(Dataset entries)
____________

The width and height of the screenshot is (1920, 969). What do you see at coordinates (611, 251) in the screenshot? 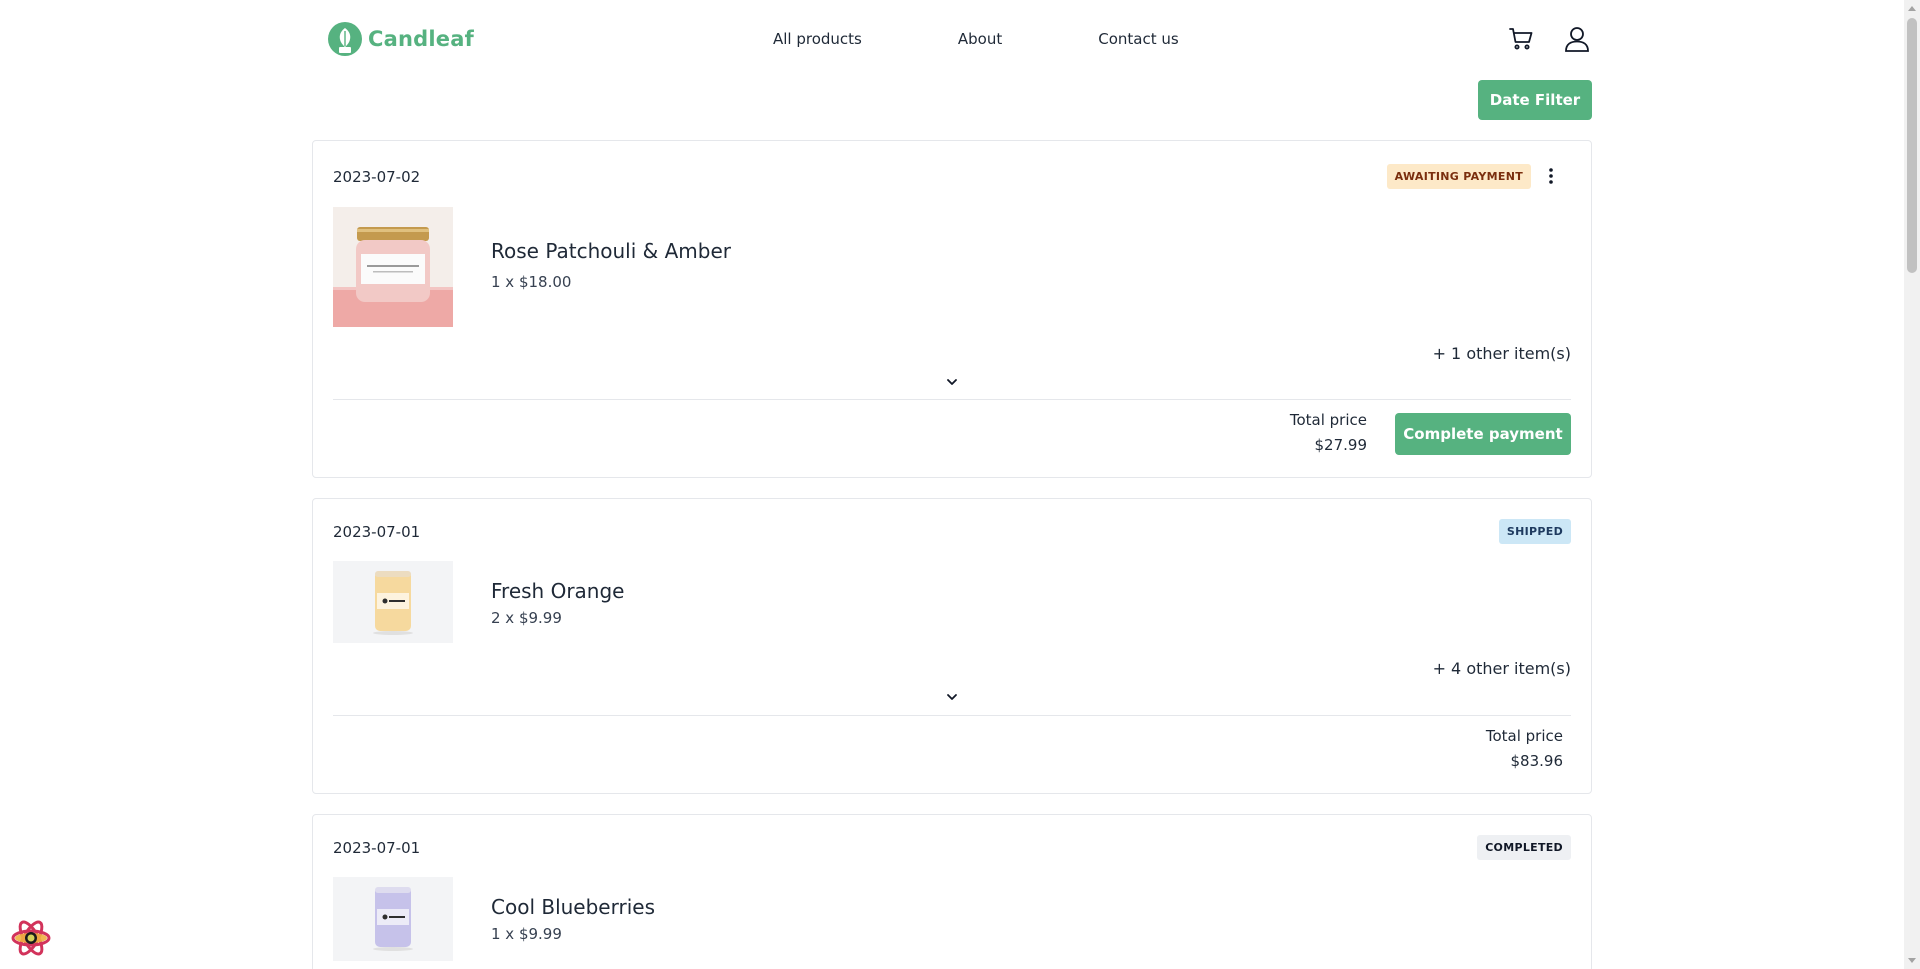
I see `product-name: Rose Patchouli & Amber` at bounding box center [611, 251].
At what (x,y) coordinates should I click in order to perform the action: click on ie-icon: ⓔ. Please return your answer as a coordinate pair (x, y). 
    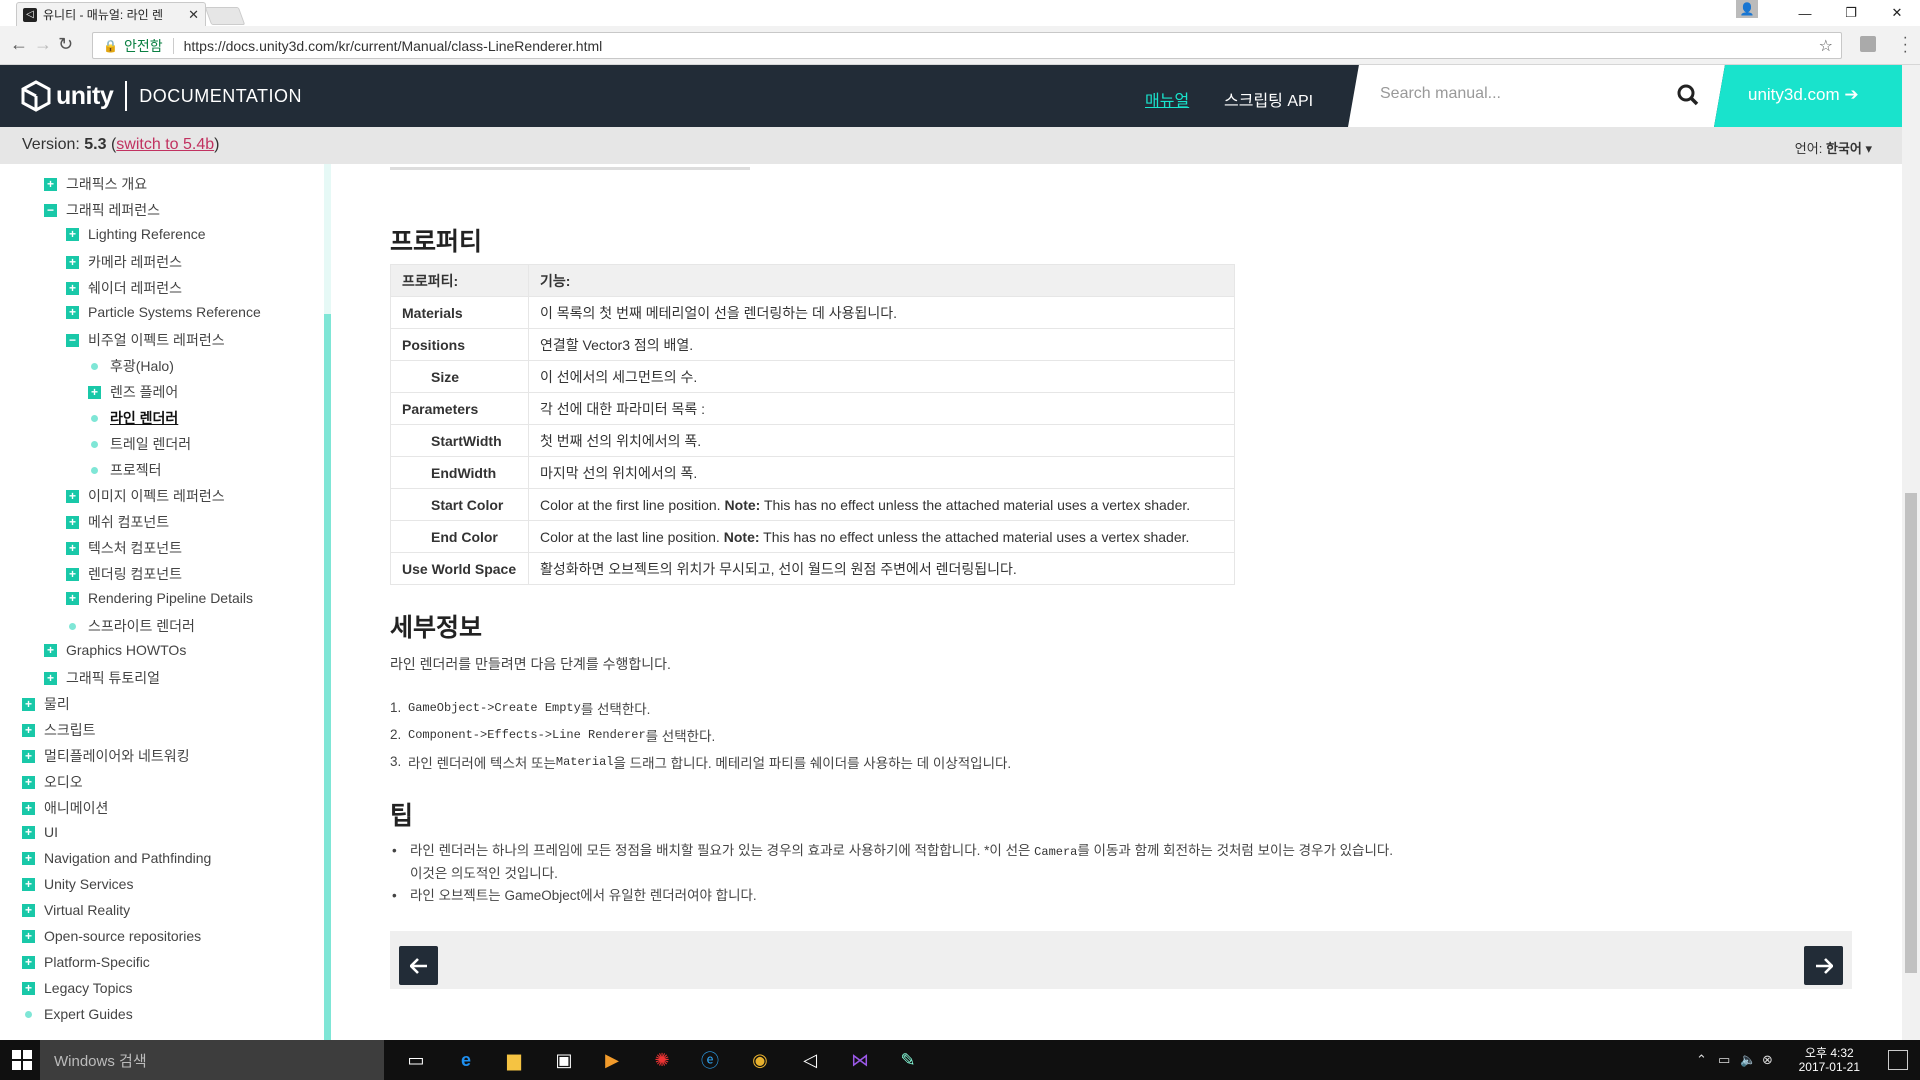
    Looking at the image, I should click on (710, 1060).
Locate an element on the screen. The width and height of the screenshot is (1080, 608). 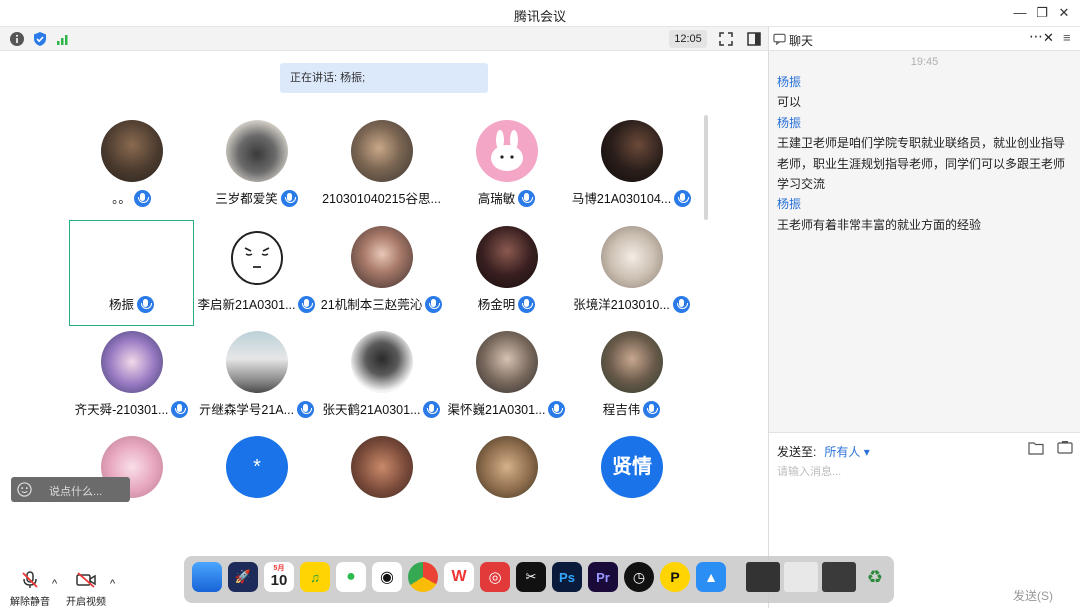
close-chat-icon: ✕ is located at coordinates (1048, 38).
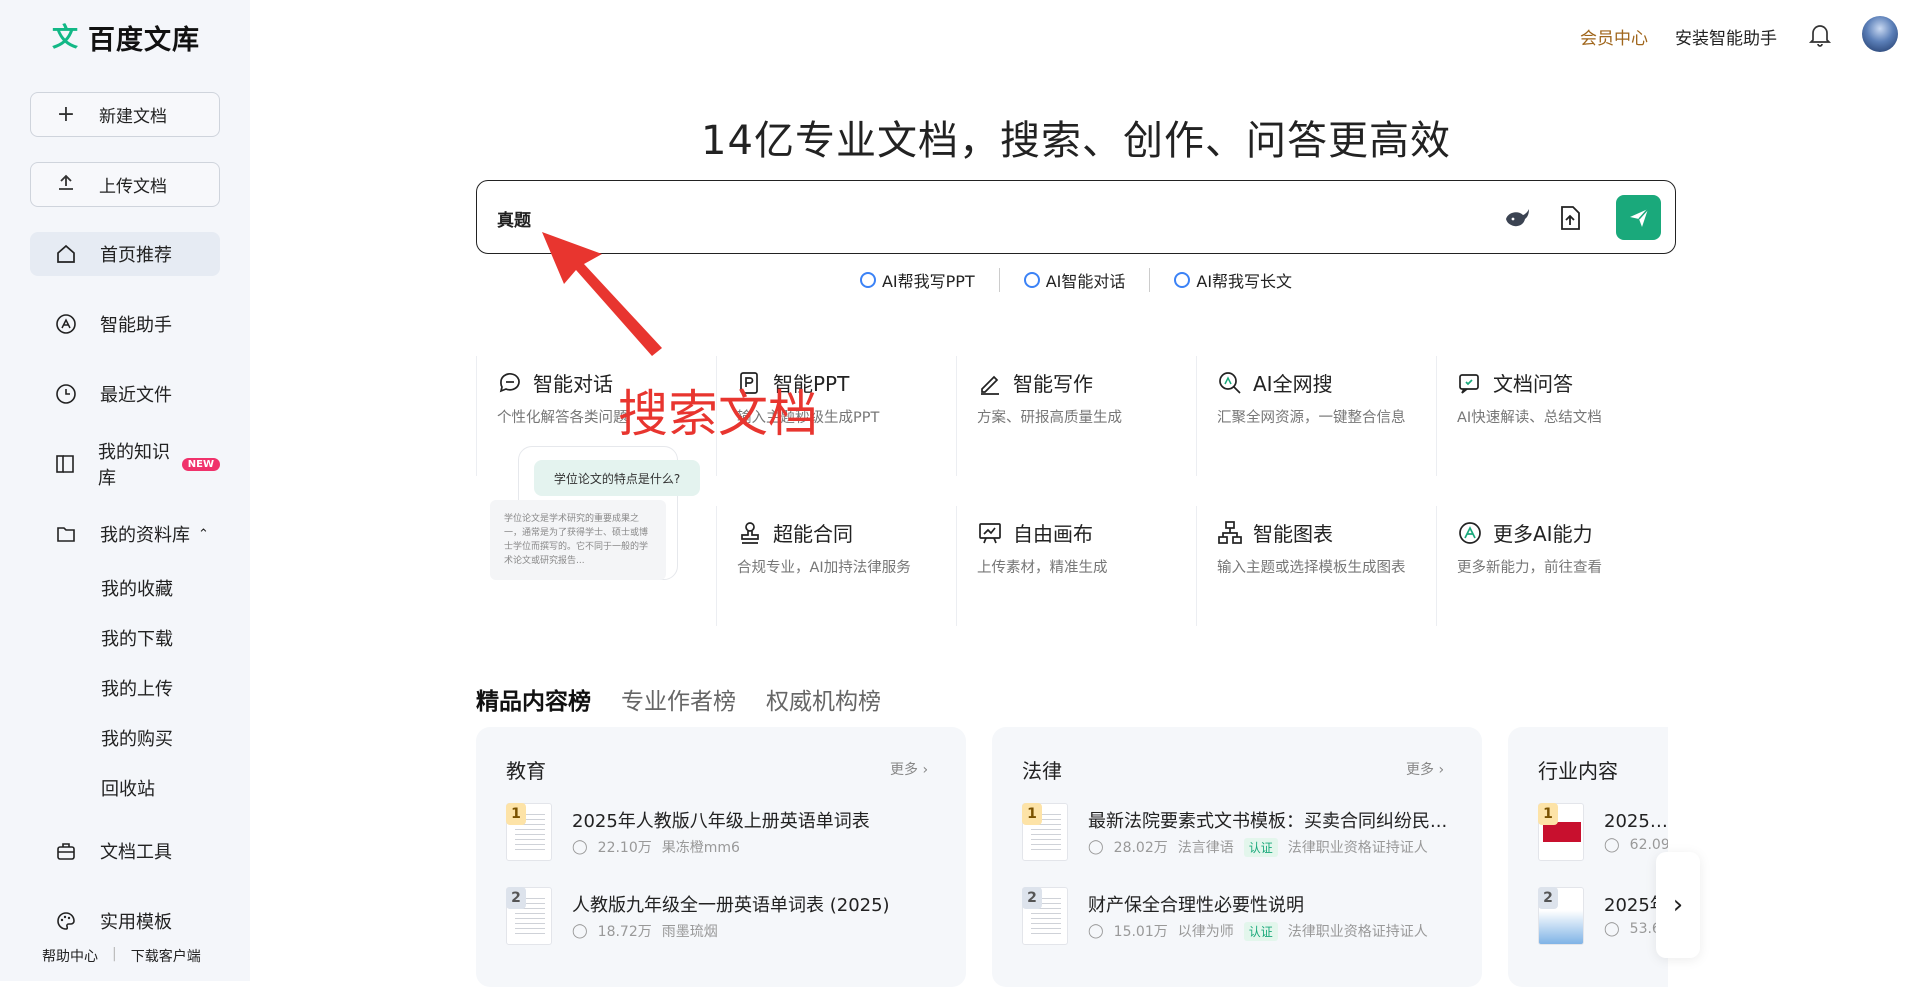 The width and height of the screenshot is (1906, 987). What do you see at coordinates (137, 738) in the screenshot?
I see `sidebar-sub-purchases: 我的购买` at bounding box center [137, 738].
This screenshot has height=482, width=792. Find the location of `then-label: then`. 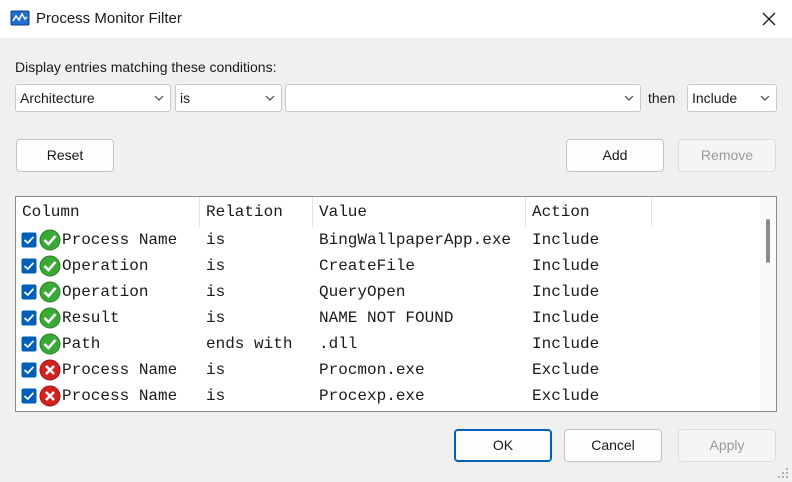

____________

● WHAT YOU WILL DO: Output the records from their start through the line containing "Looking at the" as a Markdown table with the columns Row and Line, omitting blank lines and leaving out the pictures.

● SOLUTION:
| Row | Line |
|---|---|
| 1 | The width and height of the screenshot is (1920, 969). What do you see at coordinates (611, 251) in the screenshot?  |
| 2 | I see `product-name: Rose Patchouli & Amber` at bounding box center [611, 251]. |
| 3 | At what (x,y) coordinates should I click in order to perform the action: click on ie-icon: ⓔ. Please return your answer as a coordinate pair (x, y).  |
| 4 |     Looking at the image, I should click on (710, 1060). |